Interpellés par un appel à la délinquance lancé par Jean-Pierre Ronfard peu avant sa mort, Evelyne de la Chenelière et Daniel Brière en font la matière première de leur nouvelle création. Un acte de résistance fomenté en collaboration étroite avec six autres comédiens.

Trois semaines avant sa mort, survenu en septembre 2003, Jean-Pierre Ronfard a laissé un long message sur la boîte vocale du Nouveau théâtre expérimental (NTE). Ces paroles auraient pu n'être qu'un autre coup de gueule de la part d'un créateur qui a constamment remis en question sa pratique. C'est devenu un testament artistique que le NTE a décidé de conserver sans autre arrière-pensée que de l'intégrer aux archives de la compagnie.

Ronfard, à 70 ans passés, demeurait animé par le désir de bousculer les choses qui a marqué son travail pendant plus de 40 ans, en appelait à la délinquance, à la provocation et à la liberté. Mais le message témoigne aussi d'une insatisfaction qui a étonné ses anciens collaborateurs: l'homme de théâtre qui a révélé Gauvreau et cofondé le NTE estimait qu'il était un «type correct» qui faisait les choses «correctement».

«Venant d'un homme qui a dédié sa vie à l'expérimentation, l'espèce de non-contentement de soi dont témoigne le message a quelque chose de provocant», estime Evelyne de la Chenelière. Avec Daniel Brière, elle a abordé le message téléphonique un peu comme un document crypté. Ils l'ont écouté, réécouté, déchiffré, décortiqué et analysé pour finir par en faire la pièce maîtresse de Ronfard nu devant son miroir, un spectacle qui s'interroge sur la provocation, la transmission, la liberté et la pratique artistique.

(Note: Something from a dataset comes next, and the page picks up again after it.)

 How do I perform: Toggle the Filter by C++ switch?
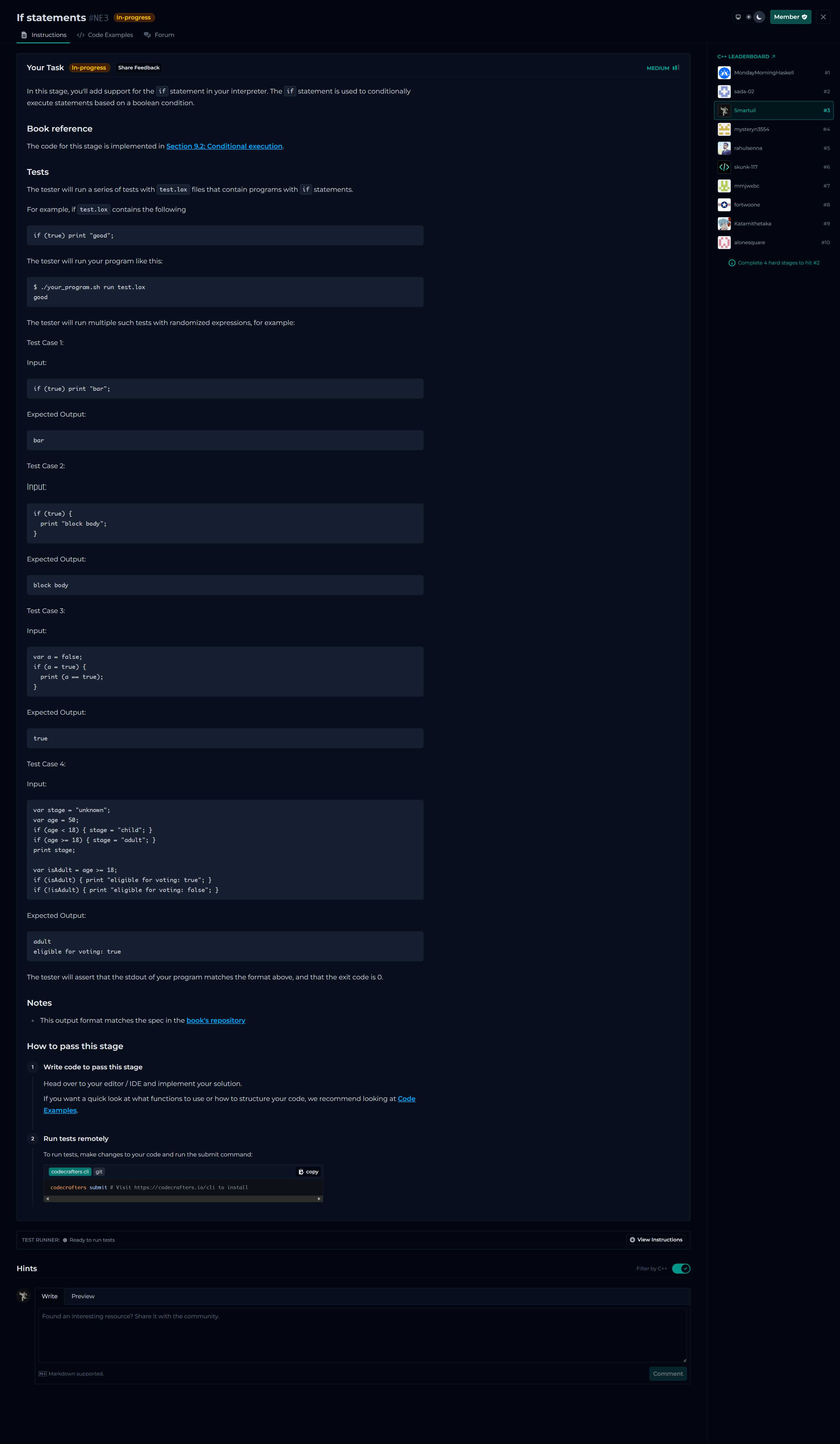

«On a créé avec le plus de liberté possible une fantasmagorie des interprétations qu'on s'amuse à faire de ce message-là, explique Evelyne de la Chenelière. Le message, c'est toujours le même, mais selon qu'on s'attarde à tel ou tel mot, ou encore au rythme de sa respiration, il prend telle ou telle dimension et nous inspire un univers qu'on met en scène de la manière la plus radicale possible.»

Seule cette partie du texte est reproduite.